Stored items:
────────────────

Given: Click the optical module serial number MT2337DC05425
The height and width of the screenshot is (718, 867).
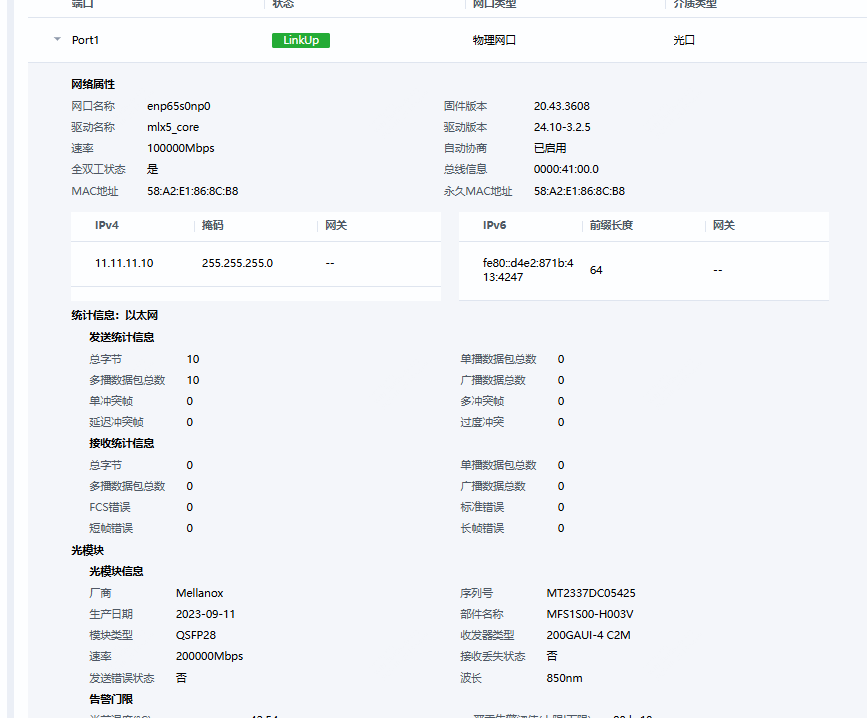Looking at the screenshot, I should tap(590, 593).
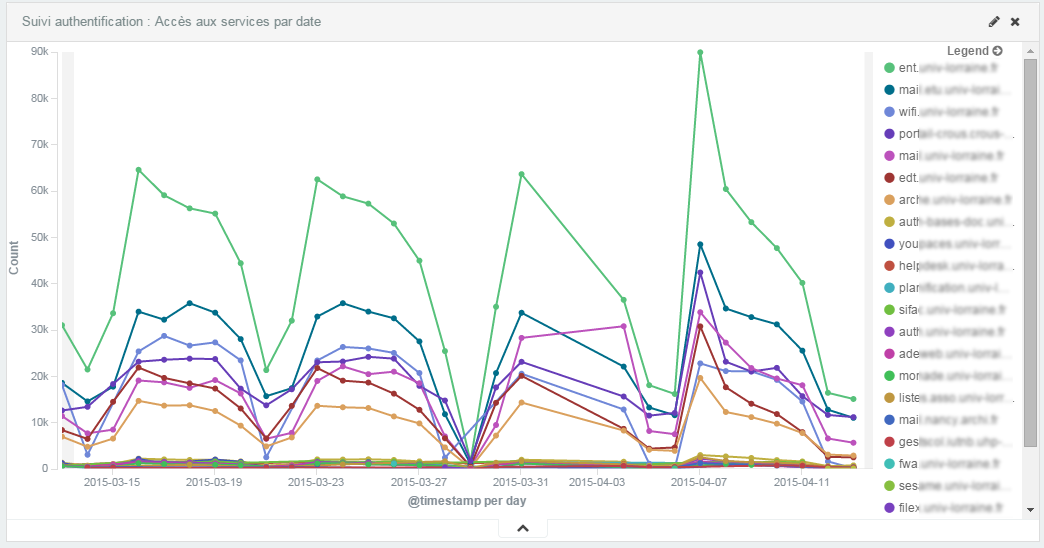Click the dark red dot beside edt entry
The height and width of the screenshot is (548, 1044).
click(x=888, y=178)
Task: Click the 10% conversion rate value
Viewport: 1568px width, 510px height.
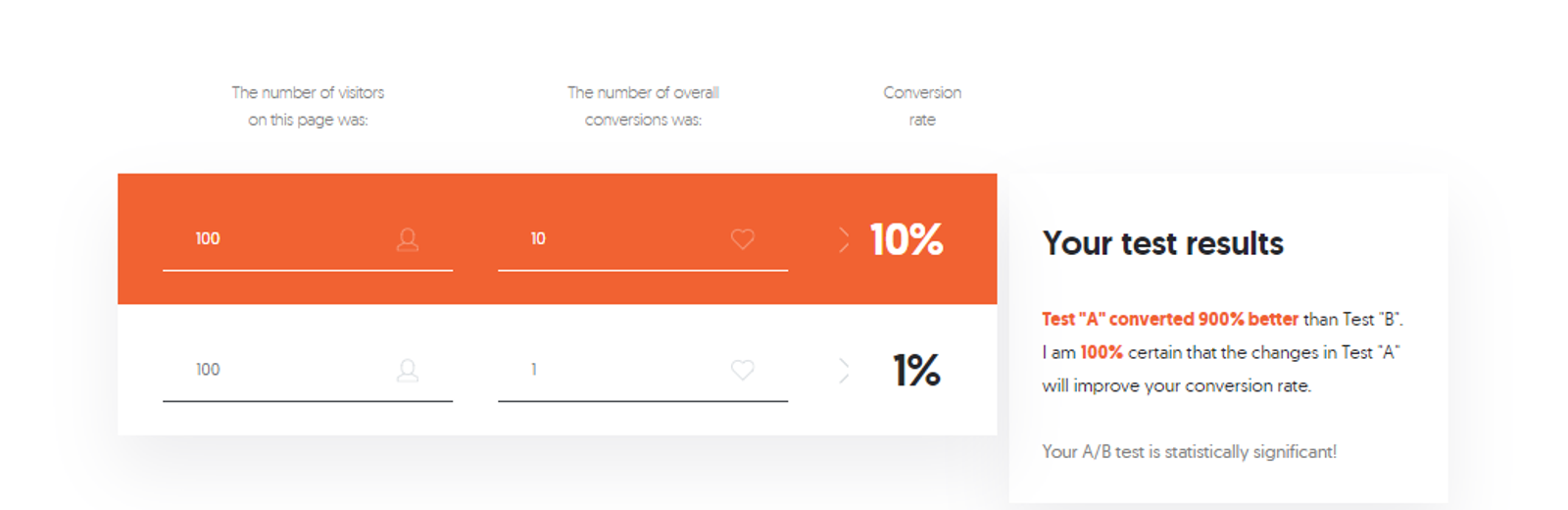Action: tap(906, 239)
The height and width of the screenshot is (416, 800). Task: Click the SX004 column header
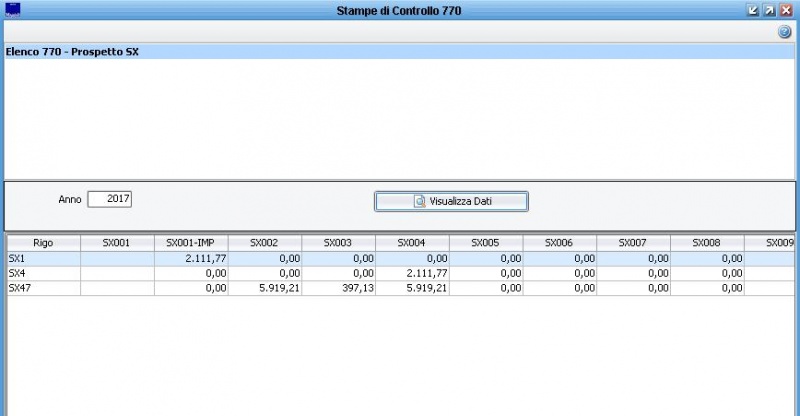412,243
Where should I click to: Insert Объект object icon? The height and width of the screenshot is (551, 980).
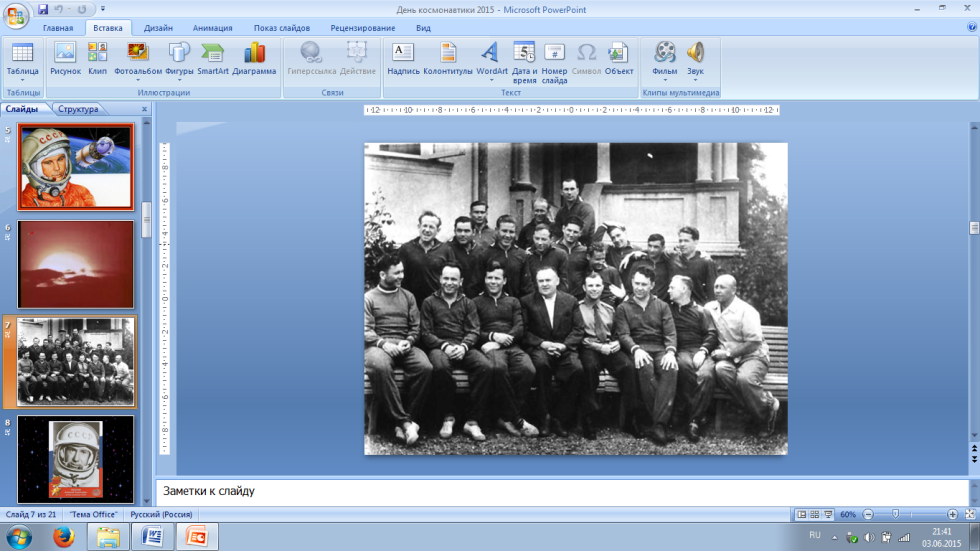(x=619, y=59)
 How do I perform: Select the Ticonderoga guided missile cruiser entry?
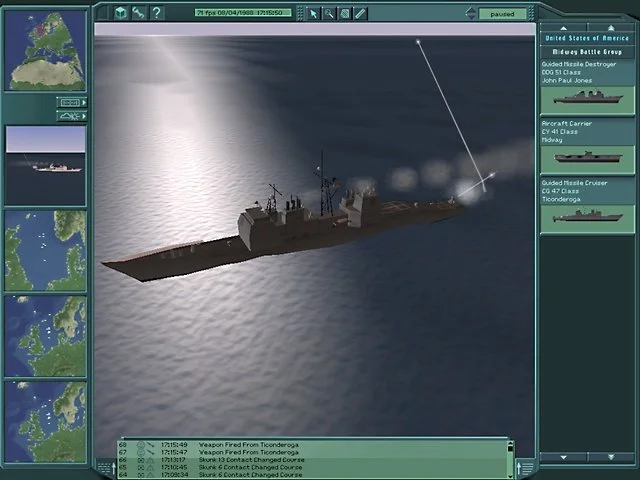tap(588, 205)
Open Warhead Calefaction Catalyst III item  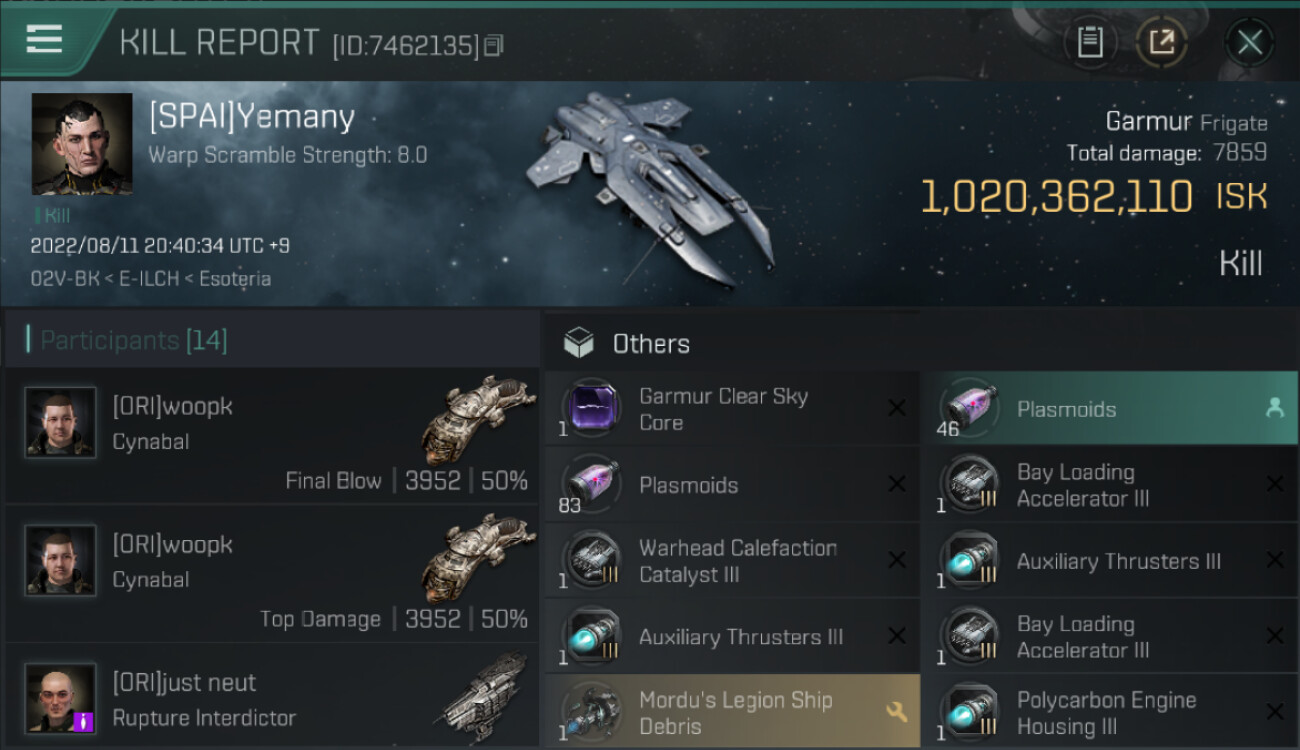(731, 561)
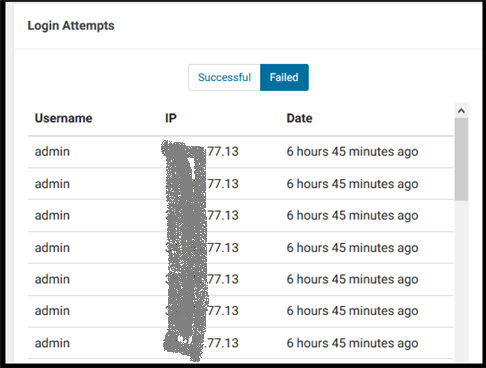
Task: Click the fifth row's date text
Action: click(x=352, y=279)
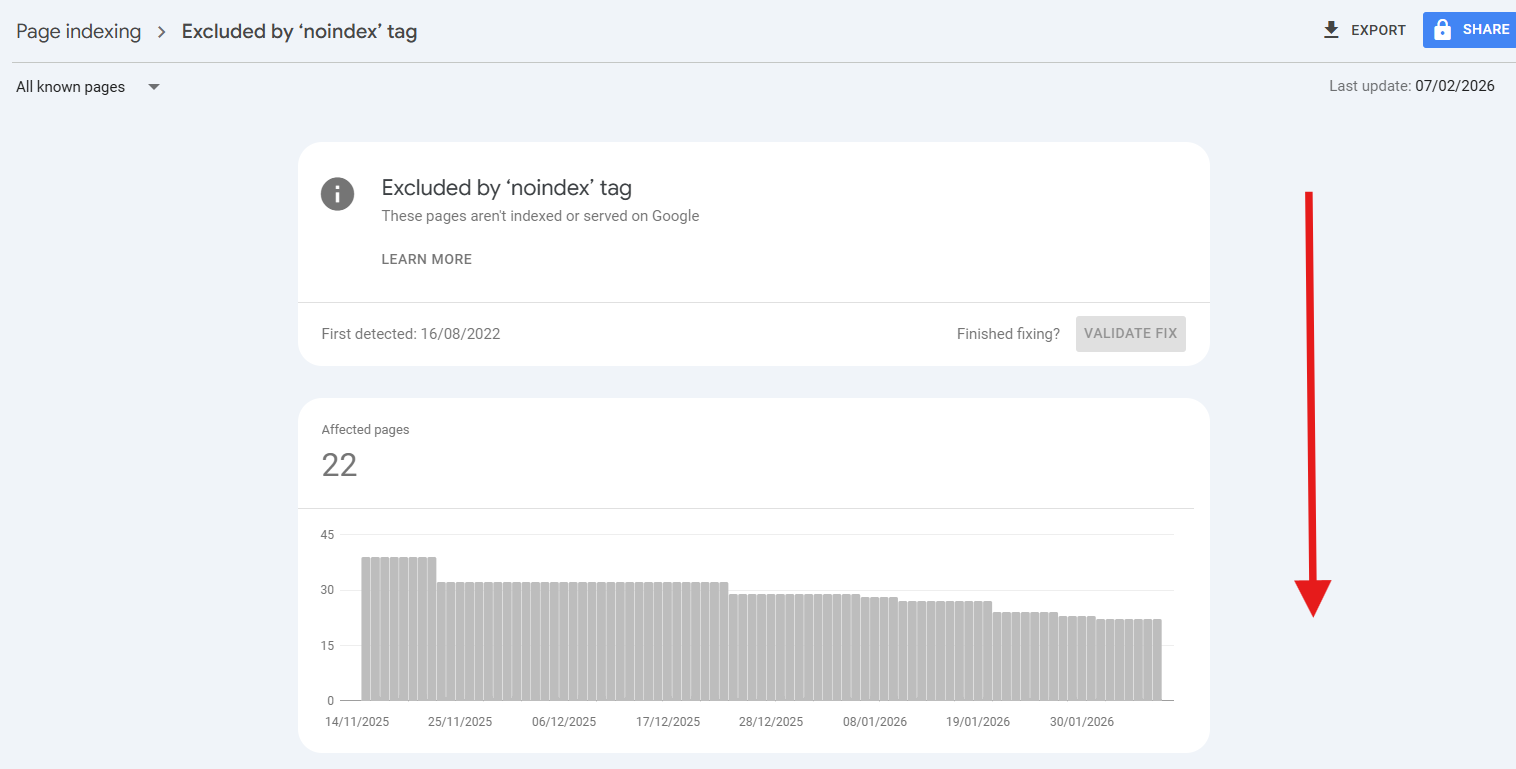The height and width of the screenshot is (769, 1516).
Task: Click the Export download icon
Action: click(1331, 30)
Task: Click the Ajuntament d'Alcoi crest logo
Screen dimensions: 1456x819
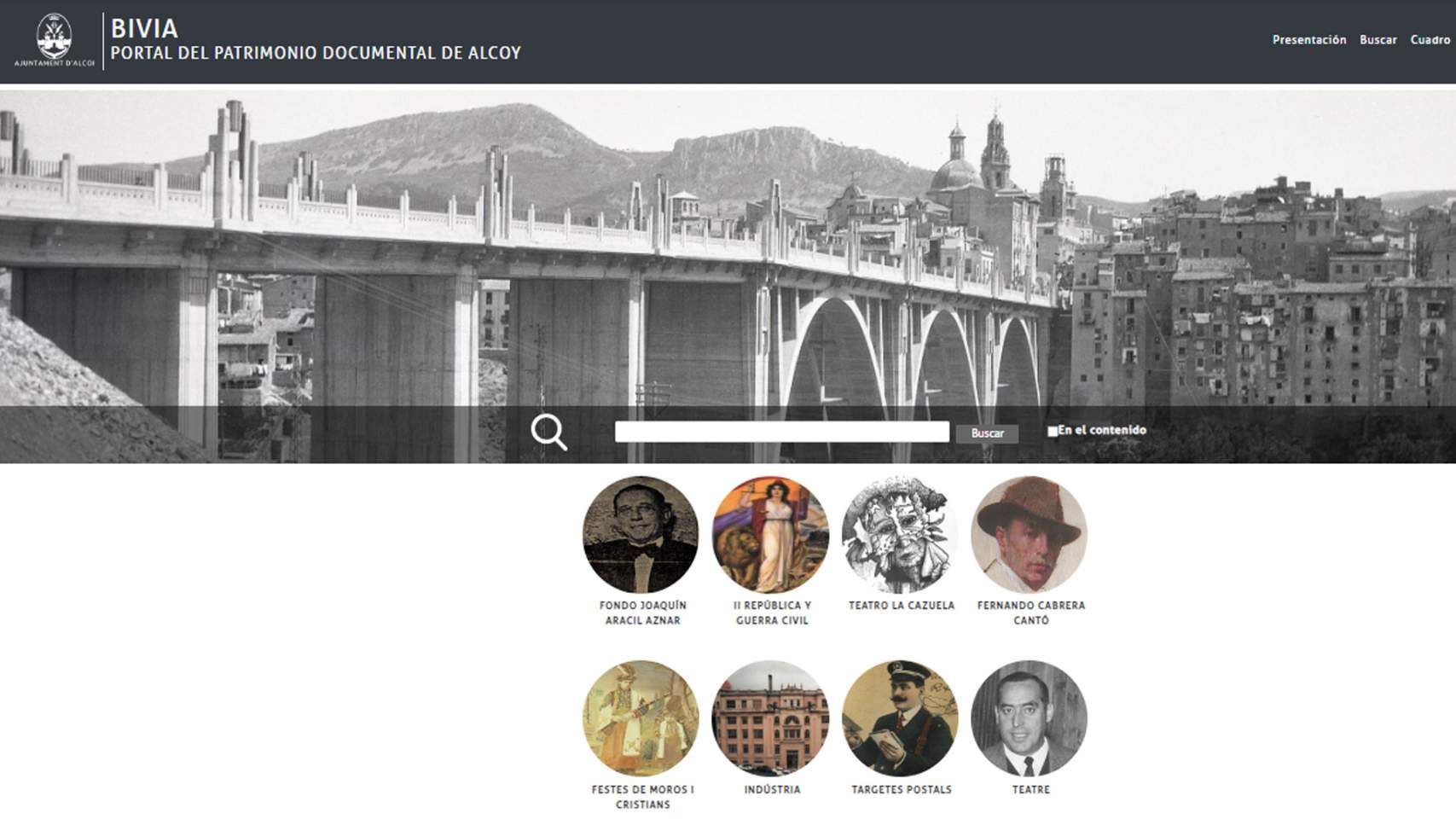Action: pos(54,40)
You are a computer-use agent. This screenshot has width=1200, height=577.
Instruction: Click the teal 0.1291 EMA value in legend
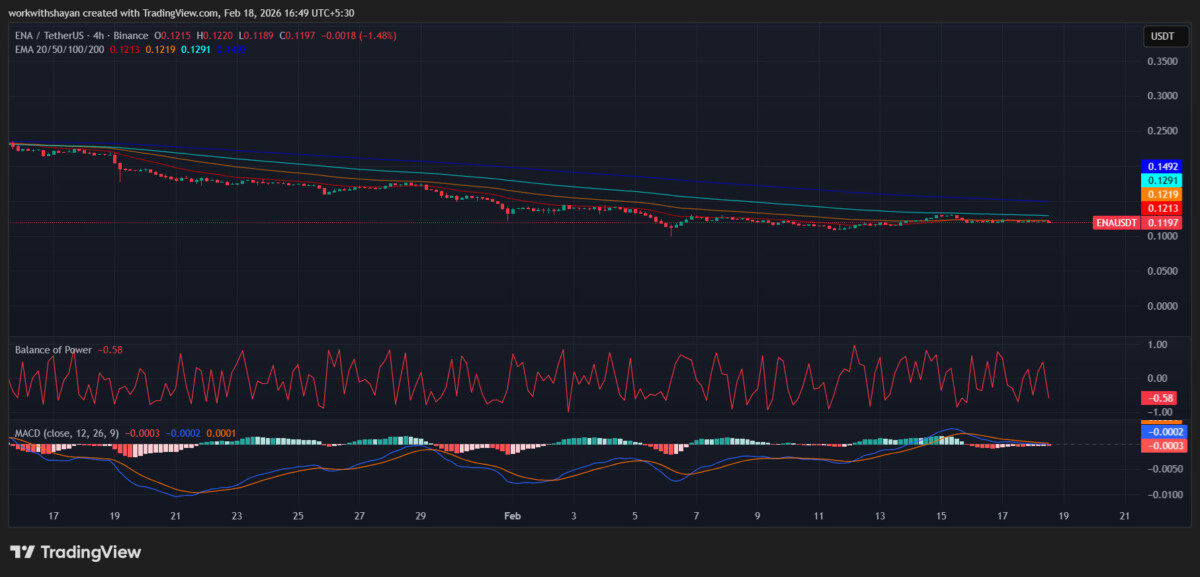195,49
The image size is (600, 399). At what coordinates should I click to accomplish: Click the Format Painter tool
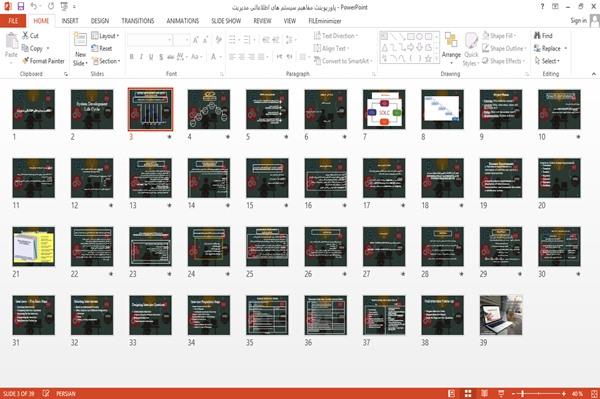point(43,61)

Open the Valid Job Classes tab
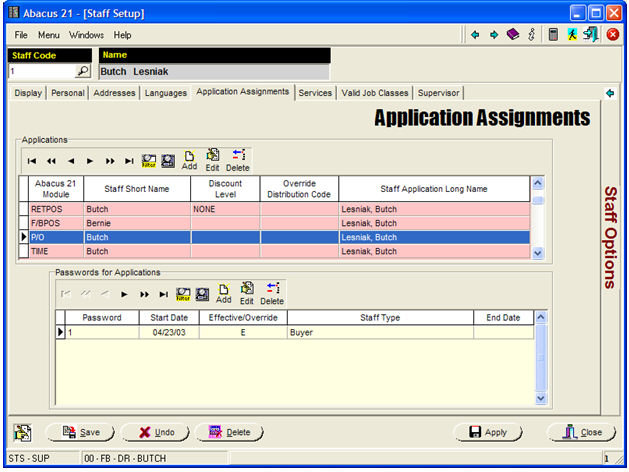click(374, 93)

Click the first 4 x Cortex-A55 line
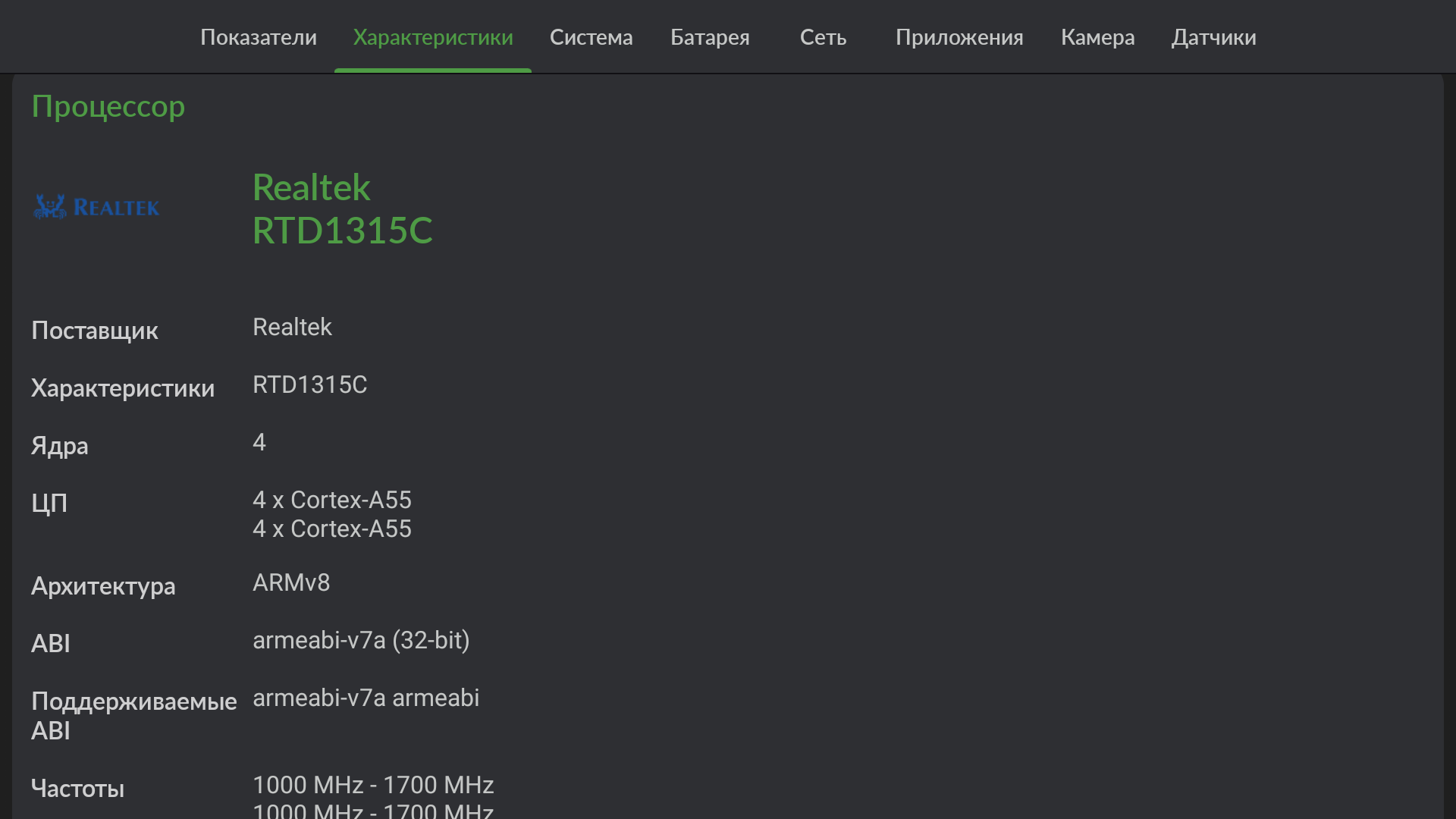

────────────────

Set exercise: Starting at the top of the listing and continuing through the line containing "Action: tap(906, 239)", rewrite those lines with "optical module" swapped for "transceiver" and nothing else altered. Omit the pictures.

Worked answer:
Given: Click the transceiver serial number MT2337DC05425
The height and width of the screenshot is (718, 867).
Looking at the screenshot, I should tap(590, 593).
Click the dark red dot beside edt entry
The height and width of the screenshot is (548, 1044).
click(x=888, y=178)
Task: Click the 10% conversion rate value
Viewport: 1568px width, 510px height.
Action: tap(906, 239)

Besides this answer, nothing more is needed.